— START OF Dataset excerpts —

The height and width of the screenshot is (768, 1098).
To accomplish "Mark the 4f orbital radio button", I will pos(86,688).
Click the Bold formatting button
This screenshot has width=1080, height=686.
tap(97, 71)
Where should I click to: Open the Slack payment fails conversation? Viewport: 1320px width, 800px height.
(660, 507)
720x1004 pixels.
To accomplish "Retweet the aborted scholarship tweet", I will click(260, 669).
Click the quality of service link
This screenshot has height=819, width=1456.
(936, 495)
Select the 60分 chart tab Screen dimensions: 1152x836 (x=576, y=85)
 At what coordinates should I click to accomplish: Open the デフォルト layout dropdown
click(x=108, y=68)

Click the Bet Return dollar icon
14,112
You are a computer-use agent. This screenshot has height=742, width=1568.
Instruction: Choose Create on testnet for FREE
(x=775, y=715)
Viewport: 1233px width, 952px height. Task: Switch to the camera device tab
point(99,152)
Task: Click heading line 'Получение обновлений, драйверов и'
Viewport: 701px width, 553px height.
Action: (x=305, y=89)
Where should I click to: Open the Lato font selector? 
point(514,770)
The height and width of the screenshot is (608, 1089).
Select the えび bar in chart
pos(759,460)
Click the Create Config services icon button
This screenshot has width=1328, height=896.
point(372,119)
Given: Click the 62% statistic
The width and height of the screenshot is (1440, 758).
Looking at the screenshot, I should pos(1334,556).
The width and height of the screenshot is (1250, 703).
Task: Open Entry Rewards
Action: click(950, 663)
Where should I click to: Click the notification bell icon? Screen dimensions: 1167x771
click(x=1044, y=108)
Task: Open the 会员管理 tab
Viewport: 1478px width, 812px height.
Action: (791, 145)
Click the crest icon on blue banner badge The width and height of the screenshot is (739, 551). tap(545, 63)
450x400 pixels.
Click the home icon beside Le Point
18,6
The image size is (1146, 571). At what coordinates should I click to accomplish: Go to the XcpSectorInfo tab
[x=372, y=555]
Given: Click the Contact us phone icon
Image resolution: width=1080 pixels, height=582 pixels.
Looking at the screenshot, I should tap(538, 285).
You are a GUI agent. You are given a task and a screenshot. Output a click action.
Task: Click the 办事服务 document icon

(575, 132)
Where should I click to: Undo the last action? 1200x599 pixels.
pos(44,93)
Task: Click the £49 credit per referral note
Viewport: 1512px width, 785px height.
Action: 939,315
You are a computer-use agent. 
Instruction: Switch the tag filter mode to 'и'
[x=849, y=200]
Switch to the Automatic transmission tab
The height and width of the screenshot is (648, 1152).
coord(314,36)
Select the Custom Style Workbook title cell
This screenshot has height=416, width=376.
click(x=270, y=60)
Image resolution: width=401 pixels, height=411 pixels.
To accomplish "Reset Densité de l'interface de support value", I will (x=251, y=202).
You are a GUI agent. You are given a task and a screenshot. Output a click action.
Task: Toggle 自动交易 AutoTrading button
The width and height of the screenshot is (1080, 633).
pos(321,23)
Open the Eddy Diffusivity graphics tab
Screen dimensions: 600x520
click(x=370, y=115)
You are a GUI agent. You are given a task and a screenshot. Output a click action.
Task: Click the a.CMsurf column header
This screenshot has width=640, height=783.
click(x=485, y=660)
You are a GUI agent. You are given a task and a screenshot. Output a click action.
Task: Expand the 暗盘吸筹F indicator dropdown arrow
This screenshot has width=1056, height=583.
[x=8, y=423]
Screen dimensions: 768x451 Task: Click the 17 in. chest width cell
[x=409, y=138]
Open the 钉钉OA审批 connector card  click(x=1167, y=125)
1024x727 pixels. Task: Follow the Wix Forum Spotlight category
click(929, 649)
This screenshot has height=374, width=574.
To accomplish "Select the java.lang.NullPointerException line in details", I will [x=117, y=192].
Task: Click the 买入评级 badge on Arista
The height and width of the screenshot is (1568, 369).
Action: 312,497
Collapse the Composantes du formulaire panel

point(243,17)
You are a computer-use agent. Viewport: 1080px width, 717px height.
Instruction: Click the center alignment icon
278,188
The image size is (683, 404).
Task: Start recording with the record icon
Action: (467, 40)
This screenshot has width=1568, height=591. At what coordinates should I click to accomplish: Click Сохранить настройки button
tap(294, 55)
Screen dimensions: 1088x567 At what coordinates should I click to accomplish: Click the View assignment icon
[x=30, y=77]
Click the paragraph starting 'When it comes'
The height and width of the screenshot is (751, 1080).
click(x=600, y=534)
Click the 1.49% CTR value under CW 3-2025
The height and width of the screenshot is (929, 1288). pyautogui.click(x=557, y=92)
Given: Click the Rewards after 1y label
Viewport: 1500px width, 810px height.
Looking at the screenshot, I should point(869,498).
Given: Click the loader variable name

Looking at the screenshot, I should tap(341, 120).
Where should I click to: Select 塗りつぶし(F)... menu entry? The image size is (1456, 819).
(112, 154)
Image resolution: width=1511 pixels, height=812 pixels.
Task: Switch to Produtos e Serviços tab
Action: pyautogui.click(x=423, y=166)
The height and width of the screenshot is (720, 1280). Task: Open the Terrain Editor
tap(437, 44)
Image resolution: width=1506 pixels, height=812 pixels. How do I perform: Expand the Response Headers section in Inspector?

— END OF Dataset excerpts —

**Instruction**
Please copy out every line of the data above word for word.

**Solution for this exercise**
The height and width of the screenshot is (768, 1098).
To accomplish "Mark the 4f orbital radio button", I will pos(86,688).
Click the Bold formatting button
This screenshot has width=1080, height=686.
tap(97, 71)
Where should I click to: Open the Slack payment fails conversation? Viewport: 1320px width, 800px height.
(660, 507)
720x1004 pixels.
To accomplish "Retweet the aborted scholarship tweet", I will click(260, 669).
Click the quality of service link
This screenshot has height=819, width=1456.
(936, 495)
Select the 60分 chart tab Screen dimensions: 1152x836 (x=576, y=85)
 At what coordinates should I click to accomplish: Open the デフォルト layout dropdown
click(x=108, y=68)

Click the Bet Return dollar icon
14,112
You are a computer-use agent. This screenshot has height=742, width=1568.
Instruction: Choose Create on testnet for FREE
(x=775, y=715)
Viewport: 1233px width, 952px height. Task: Switch to the camera device tab
point(99,152)
Task: Click heading line 'Получение обновлений, драйверов и'
Viewport: 701px width, 553px height.
Action: (x=305, y=89)
Where should I click to: Open the Lato font selector? 
point(514,770)
The height and width of the screenshot is (608, 1089).
Select the えび bar in chart
pos(759,460)
Click the Create Config services icon button
This screenshot has width=1328, height=896.
point(372,119)
Given: Click the 62% statistic
The width and height of the screenshot is (1440, 758).
Looking at the screenshot, I should pos(1334,556).
The width and height of the screenshot is (1250, 703).
Task: Open Entry Rewards
Action: click(950, 663)
Where should I click to: Click the notification bell icon? Screen dimensions: 1167x771
click(x=1044, y=108)
Task: Open the 会员管理 tab
Viewport: 1478px width, 812px height.
Action: (791, 145)
Click the crest icon on blue banner badge The width and height of the screenshot is (739, 551). tap(545, 63)
450x400 pixels.
Click the home icon beside Le Point
18,6
The image size is (1146, 571). At what coordinates should I click to accomplish: Go to the XcpSectorInfo tab
[x=372, y=555]
Given: Click the Contact us phone icon
Image resolution: width=1080 pixels, height=582 pixels.
Looking at the screenshot, I should tap(538, 285).
You are a GUI agent. You are given a task and a screenshot. Output a click action.
Task: Click the 办事服务 document icon

(575, 132)
Where should I click to: Undo the last action? 1200x599 pixels.
pos(44,93)
Task: Click the £49 credit per referral note
Viewport: 1512px width, 785px height.
Action: 939,315
You are a computer-use agent. 
Instruction: Switch the tag filter mode to 'и'
[x=849, y=200]
Switch to the Automatic transmission tab
The height and width of the screenshot is (648, 1152).
coord(314,36)
Select the Custom Style Workbook title cell
This screenshot has height=416, width=376.
click(x=270, y=60)
Image resolution: width=401 pixels, height=411 pixels.
To accomplish "Reset Densité de l'interface de support value", I will (x=251, y=202).
You are a GUI agent. You are given a task and a screenshot. Output a click action.
Task: Toggle 自动交易 AutoTrading button
The width and height of the screenshot is (1080, 633).
pos(321,23)
Open the Eddy Diffusivity graphics tab
Screen dimensions: 600x520
click(x=370, y=115)
You are a GUI agent. You are given a task and a screenshot. Output a click action.
Task: Click the a.CMsurf column header
This screenshot has width=640, height=783.
click(x=485, y=660)
You are a GUI agent. You are given a task and a screenshot. Output a click action.
Task: Expand the 暗盘吸筹F indicator dropdown arrow
This screenshot has width=1056, height=583.
[x=8, y=423]
Screen dimensions: 768x451 Task: Click the 17 in. chest width cell
[x=409, y=138]
Open the 钉钉OA审批 connector card  click(x=1167, y=125)
1024x727 pixels. Task: Follow the Wix Forum Spotlight category
click(929, 649)
This screenshot has height=374, width=574.
To accomplish "Select the java.lang.NullPointerException line in details", I will [x=117, y=192].
Task: Click the 买入评级 badge on Arista
The height and width of the screenshot is (1568, 369).
Action: 312,497
Collapse the Composantes du formulaire panel

point(243,17)
You are a computer-use agent. Viewport: 1080px width, 717px height.
Instruction: Click the center alignment icon
278,188
The image size is (683, 404).
Task: Start recording with the record icon
Action: (467, 40)
This screenshot has width=1568, height=591. At what coordinates should I click to accomplish: Click Сохранить настройки button
tap(294, 55)
Screen dimensions: 1088x567 At what coordinates should I click to accomplish: Click the View assignment icon
[x=30, y=77]
Click the paragraph starting 'When it comes'
The height and width of the screenshot is (751, 1080).
click(x=600, y=534)
Click the 1.49% CTR value under CW 3-2025
The height and width of the screenshot is (929, 1288). pyautogui.click(x=557, y=92)
Given: Click the Rewards after 1y label
Viewport: 1500px width, 810px height.
Looking at the screenshot, I should point(869,498).
Given: Click the loader variable name

Looking at the screenshot, I should tap(341, 120).
Where should I click to: Select 塗りつぶし(F)... menu entry? The image size is (1456, 819).
(112, 154)
Image resolution: width=1511 pixels, height=812 pixels.
Task: Switch to Produtos e Serviços tab
Action: pyautogui.click(x=423, y=166)
The height and width of the screenshot is (720, 1280). Task: Open the Terrain Editor
tap(437, 44)
Image resolution: width=1506 pixels, height=812 pixels. How do I perform: Expand the Response Headers section in Inspector?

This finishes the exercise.